** O problema **
Transforme as linhas do material abaixo em uma tabela Markdown com as colunas "Nº" e "Linha", em que "Nº" traz o número de cada linha e "Linha" traz o texto dela. Deixe de fora as linhas em branco.

** Material do exercício **
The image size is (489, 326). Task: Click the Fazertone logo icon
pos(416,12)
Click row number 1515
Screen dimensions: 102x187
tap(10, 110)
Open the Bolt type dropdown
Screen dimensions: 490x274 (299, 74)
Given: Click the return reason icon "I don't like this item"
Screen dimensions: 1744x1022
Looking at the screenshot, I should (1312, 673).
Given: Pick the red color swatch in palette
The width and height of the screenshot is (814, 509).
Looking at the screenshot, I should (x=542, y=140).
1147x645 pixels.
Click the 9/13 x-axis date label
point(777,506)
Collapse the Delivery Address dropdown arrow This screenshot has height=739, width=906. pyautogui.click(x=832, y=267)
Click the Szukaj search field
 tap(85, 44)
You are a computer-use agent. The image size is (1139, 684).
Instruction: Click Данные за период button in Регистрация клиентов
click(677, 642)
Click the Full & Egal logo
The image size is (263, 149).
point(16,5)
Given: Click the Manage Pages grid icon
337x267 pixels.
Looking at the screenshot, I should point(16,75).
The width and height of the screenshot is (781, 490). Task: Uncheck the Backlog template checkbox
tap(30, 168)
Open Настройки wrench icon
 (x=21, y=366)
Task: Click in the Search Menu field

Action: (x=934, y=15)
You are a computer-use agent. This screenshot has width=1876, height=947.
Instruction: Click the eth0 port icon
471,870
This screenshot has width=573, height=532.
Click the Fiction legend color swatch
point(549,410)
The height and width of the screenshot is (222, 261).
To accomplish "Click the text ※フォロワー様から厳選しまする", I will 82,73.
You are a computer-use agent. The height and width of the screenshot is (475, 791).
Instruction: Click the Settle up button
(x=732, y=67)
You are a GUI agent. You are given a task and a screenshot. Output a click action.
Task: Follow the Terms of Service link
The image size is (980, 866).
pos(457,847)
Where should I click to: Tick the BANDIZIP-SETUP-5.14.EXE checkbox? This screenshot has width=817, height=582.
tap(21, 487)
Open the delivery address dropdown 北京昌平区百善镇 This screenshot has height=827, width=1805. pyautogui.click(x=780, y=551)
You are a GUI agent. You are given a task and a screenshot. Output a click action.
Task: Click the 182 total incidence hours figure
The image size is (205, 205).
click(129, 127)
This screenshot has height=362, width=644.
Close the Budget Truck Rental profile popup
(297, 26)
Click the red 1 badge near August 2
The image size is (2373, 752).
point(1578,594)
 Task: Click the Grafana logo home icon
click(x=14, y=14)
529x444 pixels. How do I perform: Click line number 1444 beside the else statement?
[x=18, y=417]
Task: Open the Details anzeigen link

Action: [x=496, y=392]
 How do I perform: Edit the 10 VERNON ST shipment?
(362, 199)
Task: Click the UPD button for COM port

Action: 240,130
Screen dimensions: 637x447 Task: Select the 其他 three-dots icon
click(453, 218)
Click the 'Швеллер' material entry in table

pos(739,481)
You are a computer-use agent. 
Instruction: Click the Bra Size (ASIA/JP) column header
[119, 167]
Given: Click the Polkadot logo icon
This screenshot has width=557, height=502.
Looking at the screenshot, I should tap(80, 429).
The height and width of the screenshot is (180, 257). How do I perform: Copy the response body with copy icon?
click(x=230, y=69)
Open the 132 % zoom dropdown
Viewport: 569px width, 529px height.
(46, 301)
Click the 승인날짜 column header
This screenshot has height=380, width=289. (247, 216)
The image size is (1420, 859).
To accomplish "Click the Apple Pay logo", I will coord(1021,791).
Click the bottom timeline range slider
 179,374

** Resposta completa **
| Nº | Linha |
|---|---|
| 1 | The image size is (489, 326). Task: Click the Fazertone logo icon |
| 2 | pos(416,12) |
| 3 | Click row number 1515 |
| 4 | Screen dimensions: 102x187 |
| 5 | tap(10, 110) |
| 6 | Open the Bolt type dropdown |
| 7 | Screen dimensions: 490x274 (299, 74) |
| 8 | Given: Click the return reason icon "I don't like this item" |
| 9 | Screen dimensions: 1744x1022 |
| 10 | Looking at the screenshot, I should (1312, 673). |
| 11 | Given: Pick the red color swatch in palette |
| 12 | The width and height of the screenshot is (814, 509). |
| 13 | Looking at the screenshot, I should (x=542, y=140). |
| 14 | 1147x645 pixels. |
| 15 | Click the 9/13 x-axis date label |
| 16 | point(777,506) |
| 17 | Collapse the Delivery Address dropdown arrow This screenshot has height=739, width=906. pyautogui.click(x=832, y=267) |
| 18 | Click the Szukaj search field |
| 19 |  tap(85, 44) |
| 20 | You are a computer-use agent. The image size is (1139, 684). |
| 21 | Instruction: Click Данные за период button in Регистрация клиентов |
| 22 | click(677, 642) |
| 23 | Click the Full & Egal logo |
| 24 | The image size is (263, 149). |
| 25 | point(16,5) |
| 26 | Given: Click the Manage Pages grid icon |
| 27 | 337x267 pixels. |
| 28 | Looking at the screenshot, I should point(16,75). |
| 29 | The width and height of the screenshot is (781, 490). Task: Uncheck the Backlog template checkbox |
| 30 | tap(30, 168) |
| 31 | Open Настройки wrench icon |
| 32 |  (x=21, y=366) |
| 33 | Task: Click in the Search Menu field |
| 34 | Action: (x=934, y=15) |
| 35 | You are a computer-use agent. This screenshot has width=1876, height=947. |
| 36 | Instruction: Click the eth0 port icon |
| 37 | 471,870 |
| 38 | This screenshot has width=573, height=532. |
| 39 | Click the Fiction legend color swatch |
| 40 | point(549,410) |
| 41 | The height and width of the screenshot is (222, 261). |
| 42 | To accomplish "Click the text ※フォロワー様から厳選しまする", I will 82,73. |
| 43 | You are a computer-use agent. The height and width of the screenshot is (475, 791). |
| 44 | Instruction: Click the Settle up button |
| 45 | (x=732, y=67) |
| 46 | You are a GUI agent. You are given a task and a screenshot. Output a click action. |
| 47 | Task: Follow the Terms of Service link |
| 48 | The image size is (980, 866). |
| 49 | pos(457,847) |
| 50 | Where should I click to: Tick the BANDIZIP-SETUP-5.14.EXE checkbox? This screenshot has width=817, height=582. |
| 51 | tap(21, 487) |
| 52 | Open the delivery address dropdown 北京昌平区百善镇 This screenshot has height=827, width=1805. pyautogui.click(x=780, y=551) |
| 53 | You are a GUI agent. You are given a task and a screenshot. Output a click action. |
| 54 | Task: Click the 182 total incidence hours figure |
| 55 | The image size is (205, 205). |
| 56 | click(129, 127) |
| 57 | This screenshot has height=362, width=644. |
| 58 | Close the Budget Truck Rental profile popup |
| 59 | (297, 26) |
| 60 | Click the red 1 badge near August 2 |
| 61 | The image size is (2373, 752). |
| 62 | point(1578,594) |
| 63 |  Task: Click the Grafana logo home icon |
| 64 | click(x=14, y=14) |
| 65 | 529x444 pixels. How do I perform: Click line number 1444 beside the else statement? |
| 66 | [x=18, y=417] |
| 67 | Task: Open the Details anzeigen link |
| 68 | Action: [x=496, y=392] |
| 69 |  How do I perform: Edit the 10 VERNON ST shipment? |
| 70 | (362, 199) |
| 71 | Task: Click the UPD button for COM port |
| 72 | Action: 240,130 |
| 73 | Screen dimensions: 637x447 Task: Select the 其他 three-dots icon |
| 74 | click(453, 218) |
| 75 | Click the 'Швеллер' material entry in table |
| 76 | pos(739,481) |
| 77 | You are a computer-use agent.  |
| 78 | Instruction: Click the Bra Size (ASIA/JP) column header |
| 79 | [119, 167] |
| 80 | Given: Click the Polkadot logo icon |
| 81 | This screenshot has width=557, height=502. |
| 82 | Looking at the screenshot, I should tap(80, 429). |
| 83 | The height and width of the screenshot is (180, 257). How do I perform: Copy the response body with copy icon? |
| 84 | click(x=230, y=69) |
| 85 | Open the 132 % zoom dropdown |
| 86 | Viewport: 569px width, 529px height. |
| 87 | (46, 301) |
| 88 | Click the 승인날짜 column header |
| 89 | This screenshot has height=380, width=289. (247, 216) |
| 90 | The image size is (1420, 859). |
| 91 | To accomplish "Click the Apple Pay logo", I will coord(1021,791). |
| 92 | Click the bottom timeline range slider |
| 93 |  179,374 |